## GOAL:
Copy out the entries word for word, starting at the line that contains "You are a computer-use agent." and ending at the line that contains "Looking at the", both lines included.

## MATERIAL SUPPLIED:

····················

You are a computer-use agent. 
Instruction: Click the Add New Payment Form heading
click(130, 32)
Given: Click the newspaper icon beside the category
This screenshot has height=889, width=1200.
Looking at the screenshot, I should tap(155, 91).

····················

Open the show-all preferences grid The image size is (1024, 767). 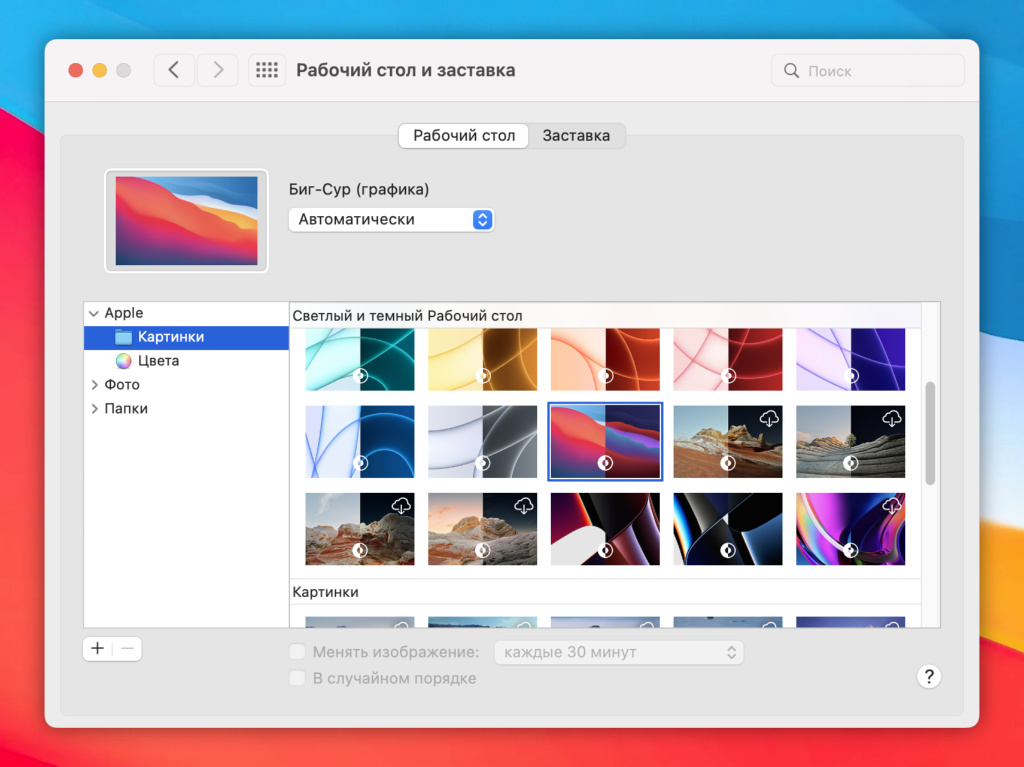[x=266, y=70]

····················

## RESULT FOR THIS EXERCISE:
You are a computer-use agent. 
Instruction: Click the Add New Payment Form heading
click(130, 32)
Given: Click the newspaper icon beside the category
This screenshot has height=889, width=1200.
Looking at the screenshot, I should tap(155, 91).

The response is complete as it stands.